Mike,
I consider this issue you raised as very complex. I think for all practical purposes it would have to be considered a synthetic truth. In my view analytic truths can only be confirmed to exist for language (i.e., formal system). For example, x=1 necessarily implies that 1=x by the definition (basic set of algebraic axioms). This is a language game (algebra) and this example is analytic.
"I exist" or "I think" is a reference to me, and it is not "I" (i.e., the letter I) that is said to exist or think, rather it is I (the actual person being referenced by "I") that exists and thinks. However, how can language be said to dictate or restrict the state of anything that exists given our knowledge of language as a tool?
Rather, things that are referenced are only identified by language, and therefore they cannot be considered true by definition (i.e., true as a matter of language), but true as a matter of brute fact. Brute facts don't necessarily have to be limited by language. Rather, we expect language to be limited by brute facts.

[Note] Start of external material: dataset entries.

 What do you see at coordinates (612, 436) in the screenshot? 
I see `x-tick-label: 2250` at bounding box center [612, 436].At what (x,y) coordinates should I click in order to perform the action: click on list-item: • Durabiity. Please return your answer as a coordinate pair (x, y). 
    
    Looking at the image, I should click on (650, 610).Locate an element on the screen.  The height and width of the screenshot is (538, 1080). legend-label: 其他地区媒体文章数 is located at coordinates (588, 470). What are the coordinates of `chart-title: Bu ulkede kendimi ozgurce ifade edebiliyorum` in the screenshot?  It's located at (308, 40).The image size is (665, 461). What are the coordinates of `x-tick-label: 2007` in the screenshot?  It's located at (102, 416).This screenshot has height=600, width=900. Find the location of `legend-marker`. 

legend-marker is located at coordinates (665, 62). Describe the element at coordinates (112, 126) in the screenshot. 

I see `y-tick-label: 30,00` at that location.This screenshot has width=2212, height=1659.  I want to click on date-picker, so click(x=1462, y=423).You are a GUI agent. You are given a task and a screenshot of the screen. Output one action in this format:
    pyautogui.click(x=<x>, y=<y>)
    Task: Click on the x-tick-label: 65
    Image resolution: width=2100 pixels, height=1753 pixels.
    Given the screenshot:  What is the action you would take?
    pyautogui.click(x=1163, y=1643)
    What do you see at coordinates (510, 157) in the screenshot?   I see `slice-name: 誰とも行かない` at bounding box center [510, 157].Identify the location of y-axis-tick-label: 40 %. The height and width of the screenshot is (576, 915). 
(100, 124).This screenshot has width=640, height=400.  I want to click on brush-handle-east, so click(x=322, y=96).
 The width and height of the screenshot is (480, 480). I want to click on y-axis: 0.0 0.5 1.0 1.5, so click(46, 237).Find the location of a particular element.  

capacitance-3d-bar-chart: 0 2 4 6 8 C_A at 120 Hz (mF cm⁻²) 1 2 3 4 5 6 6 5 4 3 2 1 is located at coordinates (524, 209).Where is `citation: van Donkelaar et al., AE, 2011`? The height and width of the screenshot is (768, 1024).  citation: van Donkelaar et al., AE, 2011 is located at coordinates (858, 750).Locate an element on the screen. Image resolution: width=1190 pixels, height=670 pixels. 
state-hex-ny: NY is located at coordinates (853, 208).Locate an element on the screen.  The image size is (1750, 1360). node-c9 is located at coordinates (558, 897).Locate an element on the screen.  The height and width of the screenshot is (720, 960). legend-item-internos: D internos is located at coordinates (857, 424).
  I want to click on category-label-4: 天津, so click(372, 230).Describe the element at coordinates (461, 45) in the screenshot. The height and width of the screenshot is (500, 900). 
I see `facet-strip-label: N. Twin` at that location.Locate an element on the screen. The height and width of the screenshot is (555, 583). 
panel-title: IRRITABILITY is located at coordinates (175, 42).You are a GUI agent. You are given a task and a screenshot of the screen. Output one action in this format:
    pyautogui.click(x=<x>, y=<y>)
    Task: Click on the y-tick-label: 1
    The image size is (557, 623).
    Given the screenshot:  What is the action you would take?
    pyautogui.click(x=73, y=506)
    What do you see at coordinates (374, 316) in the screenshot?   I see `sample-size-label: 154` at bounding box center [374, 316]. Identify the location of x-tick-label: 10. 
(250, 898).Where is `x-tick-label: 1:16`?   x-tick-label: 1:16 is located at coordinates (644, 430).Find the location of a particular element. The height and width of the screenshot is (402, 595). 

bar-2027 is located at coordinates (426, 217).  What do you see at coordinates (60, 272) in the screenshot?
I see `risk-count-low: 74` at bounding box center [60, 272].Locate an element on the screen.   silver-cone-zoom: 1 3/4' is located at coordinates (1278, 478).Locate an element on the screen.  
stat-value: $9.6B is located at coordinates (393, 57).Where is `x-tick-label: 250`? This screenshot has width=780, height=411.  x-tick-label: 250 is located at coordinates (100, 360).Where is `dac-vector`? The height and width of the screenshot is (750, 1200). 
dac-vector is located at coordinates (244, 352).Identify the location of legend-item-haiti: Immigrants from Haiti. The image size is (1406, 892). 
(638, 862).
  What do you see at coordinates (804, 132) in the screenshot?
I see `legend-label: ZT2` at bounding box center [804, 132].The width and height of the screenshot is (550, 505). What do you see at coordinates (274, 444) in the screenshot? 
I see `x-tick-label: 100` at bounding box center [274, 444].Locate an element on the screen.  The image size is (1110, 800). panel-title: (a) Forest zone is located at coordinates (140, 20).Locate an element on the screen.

The complexity comes in if we consider a base formal system (God) that may require the universe (brute facts) to exist. God as a 'language' would define certain events (e.g., the big bang) and as an analytical consequence other events also necessarily exist because God exists. In this case, "I exist" and "I think" could be analytical truths given the existence of the base formal system (God). Even still, for all practical purposes we cannot consider "I exist" or "I think" to be analytical truths (even *if* they really are) since we lack the knowledge to prove all this as the case (e.g., maybe the Universe is not so formal). If we had all knowledge, then maybe we would consider these to be analytical truths.